DC– In this particular case geography matters very much. Trade patterns are shaped heavily by economy and geography. Both distance and also, patterns of preferred advantage and cultural affinities and so on. So, ASEAN is firmly rooted in this Indo-Pacific or Asia-Pacific world in which China is a very major part. So, from this perspective, the deep and intricate trade relations in the West Pacific that have underpinned the Asian miracle in the past few decades, this will continue regardless of the policy choices made in the capital. Ultimately, it is the firms that trade and not the government and they will continue to exploit market opportunities. ASEAN also has individual FTAs with all the major economies in the region. The RCEP from ASEAN’s perspective is mainly about streamlining the spaghetti bowl rules. So, it is really about economics than politics and it is good economics because it reduces trade costs. From ASEAN’s perspective, India’s withdrawal from RCEP negotiations actually represents economic gains foregone and kind of weakens the overall Indo-Pacific economic sphere. But, in terms of what Canada can do to help ASEAN with trade diversification options – trade diversification is always a good thing from a risk hedging perspective, doubly so when it is received not by putting up barriers but by reducing the barriers to trade.

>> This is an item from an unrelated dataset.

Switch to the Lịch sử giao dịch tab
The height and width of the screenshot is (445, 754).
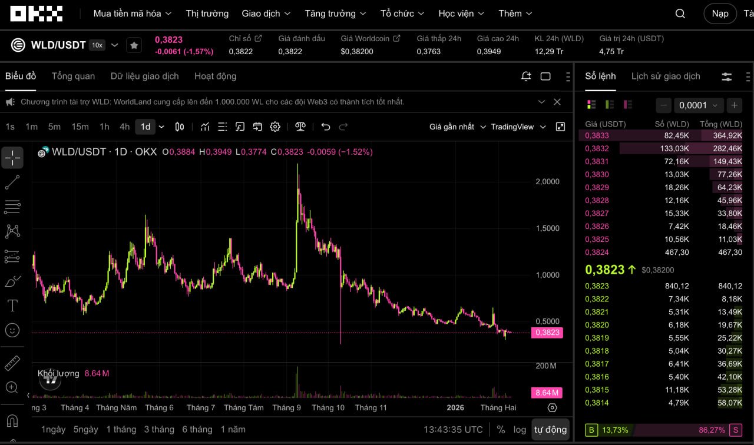coord(666,76)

ASEAN could obviously pursue trade agreements with EU, U.S. and Canada, all of which are up for grabs and will work naturally for its trade diversification.
Canada can pursue FTA with ASEAN. We have actually written a trade agreement for Canada and ASEAN through various think tanks. ASEAN and Canada are small, open economies and we have mutual interest in seeing multilateral rule-based system strengthening. Working together to make WTO fit for a digital age is a second way where ASEAN and Canada can cooperate and strengthen a system which protects us from the coercive behaviour of great powers. Canada joining the Digital economic partnership agreement which has been established by Singapore, New Zealand and Chile will be one way in which Canada can deepen its relations with the region and working rules for the road of a digital age. Open economies together setting up these roles is much more desirable than having these rules being made by large hegemonic powers. So, I think there are lots of ways in which Canada can help ASEAN in its future with trade relations but we do have to engage with the region in a big way.
GH – Thank you Dan. This was really interesting. Thank you for coming on board for the interview.
Dan Ciuriak is a senior fellow at CIGI, where he is exploring the interface between Canada’s domestic innovation and international trade and investment.